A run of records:
^^^^^^^^
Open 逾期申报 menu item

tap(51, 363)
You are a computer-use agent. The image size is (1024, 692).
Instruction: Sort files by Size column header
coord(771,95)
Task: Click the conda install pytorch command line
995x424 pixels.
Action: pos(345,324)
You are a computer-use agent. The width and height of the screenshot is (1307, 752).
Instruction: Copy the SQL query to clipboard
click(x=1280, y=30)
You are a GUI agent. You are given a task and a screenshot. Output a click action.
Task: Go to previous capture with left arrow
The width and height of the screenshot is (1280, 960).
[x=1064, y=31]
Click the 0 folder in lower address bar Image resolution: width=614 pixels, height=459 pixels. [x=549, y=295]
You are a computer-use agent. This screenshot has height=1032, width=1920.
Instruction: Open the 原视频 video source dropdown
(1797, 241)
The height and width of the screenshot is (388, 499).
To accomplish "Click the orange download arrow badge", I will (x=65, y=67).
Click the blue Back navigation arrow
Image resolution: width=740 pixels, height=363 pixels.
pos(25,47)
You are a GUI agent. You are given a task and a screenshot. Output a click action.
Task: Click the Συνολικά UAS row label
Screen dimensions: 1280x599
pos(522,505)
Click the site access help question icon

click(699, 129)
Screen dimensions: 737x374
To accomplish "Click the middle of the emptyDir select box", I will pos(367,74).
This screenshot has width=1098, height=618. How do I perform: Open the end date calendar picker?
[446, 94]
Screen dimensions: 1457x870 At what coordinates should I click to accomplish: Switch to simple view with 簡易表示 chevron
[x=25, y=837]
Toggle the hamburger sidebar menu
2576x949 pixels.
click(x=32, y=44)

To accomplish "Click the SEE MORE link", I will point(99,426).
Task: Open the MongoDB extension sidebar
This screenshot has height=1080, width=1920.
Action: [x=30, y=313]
^^^^^^^^
* [REQUIREMENT]: Please render every line of the material above as a JSON list of strings, with one string per line and blank lines left out.

* [COMPLETE ANSWER]:
[
  "Open 逾期申报 menu item",
  "tap(51, 363)",
  "You are a computer-use agent. The image size is (1024, 692).",
  "Instruction: Sort files by Size column header",
  "coord(771,95)",
  "Task: Click the conda install pytorch command line",
  "995x424 pixels.",
  "Action: pos(345,324)",
  "You are a computer-use agent. The width and height of the screenshot is (1307, 752).",
  "Instruction: Copy the SQL query to clipboard",
  "click(x=1280, y=30)",
  "You are a GUI agent. You are given a task and a screenshot. Output a click action.",
  "Task: Go to previous capture with left arrow",
  "The width and height of the screenshot is (1280, 960).",
  "[x=1064, y=31]",
  "Click the 0 folder in lower address bar Image resolution: width=614 pixels, height=459 pixels. [x=549, y=295]",
  "You are a computer-use agent. This screenshot has height=1032, width=1920.",
  "Instruction: Open the 原视频 video source dropdown",
  "(1797, 241)",
  "The height and width of the screenshot is (388, 499).",
  "To accomplish \"Click the orange download arrow badge\", I will (x=65, y=67).",
  "Click the blue Back navigation arrow",
  "Image resolution: width=740 pixels, height=363 pixels.",
  "pos(25,47)",
  "You are a GUI agent. You are given a task and a screenshot. Output a click action.",
  "Task: Click the Συνολικά UAS row label",
  "Screen dimensions: 1280x599",
  "pos(522,505)",
  "Click the site access help question icon",
  "click(699, 129)",
  "Screen dimensions: 737x374",
  "To accomplish \"Click the middle of the emptyDir select box\", I will pos(367,74).",
  "This screenshot has width=1098, height=618. How do I perform: Open the end date calendar picker?",
  "[446, 94]",
  "Screen dimensions: 1457x870 At what coordinates should I click to accomplish: Switch to simple view with 簡易表示 chevron",
  "[x=25, y=837]",
  "Toggle the hamburger sidebar menu",
  "2576x949 pixels.",
  "click(x=32, y=44)",
  "To accomplish \"Click the SEE MORE link\", I will point(99,426).",
  "Task: Open the MongoDB extension sidebar",
  "This screenshot has height=1080, width=1920.",
  "Action: [x=30, y=313]"
]